A éstos que me refiero son los que el artículo 87.5 de la vigente Ley tiene previsto –como también lo hace el Proyecto de la futura Ley de Contratos del Sector Público en su artículo 102.7– cuando se haga necesaria la celebración del contrato con un precio provisional –sin rebasar un límite de precio máximo– y, que para determinar el precio efectivo de éste, deba hacerse con base en los costes que haya incurrido realmente el contratista y la fórmula establecida de cálculo del beneficio. Para ello, el poder adjudicador debe instituir en el contrato las reglas contables que el adjudicatario debe utilizar para imputar los costes admisibles y, además, tiene la prerrogativa de realizar los controles documentales y sobre el proceso de fabricación, pudiendo examinar los elementos técnicos y contables del coste de producción. Es decir, desarrollar una auditoría de contrato y, con base en ella, aprobar los costes admisibles reclamados y que serán reembolsados al contratista y el beneficio calculado conforme a la metodología aprobada, con la finalidad determinar el precio definitivo.
Hasta ahora, esta actuación en la compra pública es potestativa del órgano de contratación. En mi opinión, no debería ser una opción sino una obligación. Es por ello, que la regulación de los aspectos relacionados con las letras a), b) y c), del citado artículo 87.5, de la vigente Ley –al igual que en el 102.7 del Proyecto de la nueva Ley–, deberían ser desarrollados. Y añado, también, que esta “lamentable” omisión provoque que quizá lo sigamos pagando en términos de transparencia y corrupción.
Siendo una obligación para este tipo de adquisiciones públicas, en las que el desarrollo de un procedimiento abierto no es operativo y es ineficaz, se ganaría en eficiencia y transparencia en el procedimiento, se evitarían los sobrecostes en los contratos y los graves riesgos de fraude y corrupción.

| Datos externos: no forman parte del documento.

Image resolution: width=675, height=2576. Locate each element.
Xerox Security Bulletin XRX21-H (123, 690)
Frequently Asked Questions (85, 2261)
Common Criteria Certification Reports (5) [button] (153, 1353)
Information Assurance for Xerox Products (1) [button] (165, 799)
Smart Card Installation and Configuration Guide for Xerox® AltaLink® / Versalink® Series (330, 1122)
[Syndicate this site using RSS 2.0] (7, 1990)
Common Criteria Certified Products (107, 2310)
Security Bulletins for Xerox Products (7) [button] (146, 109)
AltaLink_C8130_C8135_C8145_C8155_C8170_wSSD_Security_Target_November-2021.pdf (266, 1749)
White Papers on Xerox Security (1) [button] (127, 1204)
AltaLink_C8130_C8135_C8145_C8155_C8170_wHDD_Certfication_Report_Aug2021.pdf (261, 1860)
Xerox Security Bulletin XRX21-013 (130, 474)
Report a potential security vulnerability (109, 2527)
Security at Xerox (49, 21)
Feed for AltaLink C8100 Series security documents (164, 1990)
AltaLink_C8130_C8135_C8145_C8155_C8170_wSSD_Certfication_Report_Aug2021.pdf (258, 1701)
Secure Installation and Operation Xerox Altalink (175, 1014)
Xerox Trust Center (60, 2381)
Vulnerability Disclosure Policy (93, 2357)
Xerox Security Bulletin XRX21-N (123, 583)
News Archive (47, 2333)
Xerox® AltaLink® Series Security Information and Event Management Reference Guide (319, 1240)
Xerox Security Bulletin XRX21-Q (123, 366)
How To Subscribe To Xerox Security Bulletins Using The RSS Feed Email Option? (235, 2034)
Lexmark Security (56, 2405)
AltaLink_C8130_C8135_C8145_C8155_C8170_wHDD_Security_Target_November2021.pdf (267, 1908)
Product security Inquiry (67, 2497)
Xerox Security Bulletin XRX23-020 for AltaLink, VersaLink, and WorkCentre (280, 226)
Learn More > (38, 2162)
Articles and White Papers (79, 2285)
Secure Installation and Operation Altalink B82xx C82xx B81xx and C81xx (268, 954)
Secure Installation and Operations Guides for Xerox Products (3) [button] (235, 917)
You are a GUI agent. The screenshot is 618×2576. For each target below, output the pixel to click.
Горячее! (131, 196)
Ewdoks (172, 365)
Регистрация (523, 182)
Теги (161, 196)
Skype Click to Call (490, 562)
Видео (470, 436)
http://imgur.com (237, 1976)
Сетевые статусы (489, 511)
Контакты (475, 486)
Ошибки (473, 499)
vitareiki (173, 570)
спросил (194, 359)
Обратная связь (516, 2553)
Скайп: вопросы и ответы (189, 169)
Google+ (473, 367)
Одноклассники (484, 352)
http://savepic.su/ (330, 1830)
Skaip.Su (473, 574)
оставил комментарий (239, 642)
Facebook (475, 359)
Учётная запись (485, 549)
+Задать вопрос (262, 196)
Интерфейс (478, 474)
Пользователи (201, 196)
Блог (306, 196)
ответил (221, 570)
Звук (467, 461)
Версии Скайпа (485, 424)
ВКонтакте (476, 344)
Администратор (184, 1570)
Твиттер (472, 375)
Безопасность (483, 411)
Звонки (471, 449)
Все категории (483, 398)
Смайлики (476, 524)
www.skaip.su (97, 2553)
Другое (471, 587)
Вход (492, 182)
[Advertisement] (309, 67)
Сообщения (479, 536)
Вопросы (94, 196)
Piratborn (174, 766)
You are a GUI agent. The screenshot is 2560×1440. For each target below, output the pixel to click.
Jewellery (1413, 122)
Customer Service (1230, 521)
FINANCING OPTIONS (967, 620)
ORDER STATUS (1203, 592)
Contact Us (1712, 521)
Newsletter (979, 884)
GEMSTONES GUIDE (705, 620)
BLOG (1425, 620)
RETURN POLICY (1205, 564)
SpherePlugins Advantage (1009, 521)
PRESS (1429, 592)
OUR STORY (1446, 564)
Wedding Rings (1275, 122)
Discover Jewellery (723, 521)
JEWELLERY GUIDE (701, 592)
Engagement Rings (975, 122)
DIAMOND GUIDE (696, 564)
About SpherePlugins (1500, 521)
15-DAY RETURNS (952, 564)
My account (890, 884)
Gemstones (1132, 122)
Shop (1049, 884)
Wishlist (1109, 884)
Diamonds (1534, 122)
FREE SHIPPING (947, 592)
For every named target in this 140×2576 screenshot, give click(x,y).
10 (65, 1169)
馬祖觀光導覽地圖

Confiemos en el nuevo año, que nos traerá, entre otras cosas, un nuevo procedimiento de adjudicación –la «asociación para la innovación»– con el que fomentar la colaboración entre el sector público y el privado acometiendo inversiones públicas en investigación y desarrollo –tan necesarias para el progreso de nuestra economía nacional–; y, también, el despegue de la compra innovadora y de las adquisiciones de eficiencia en el tratamiento de residuos urbanos y la gestión del agua, materias éstas últimas de gran interés en la Unión Europea.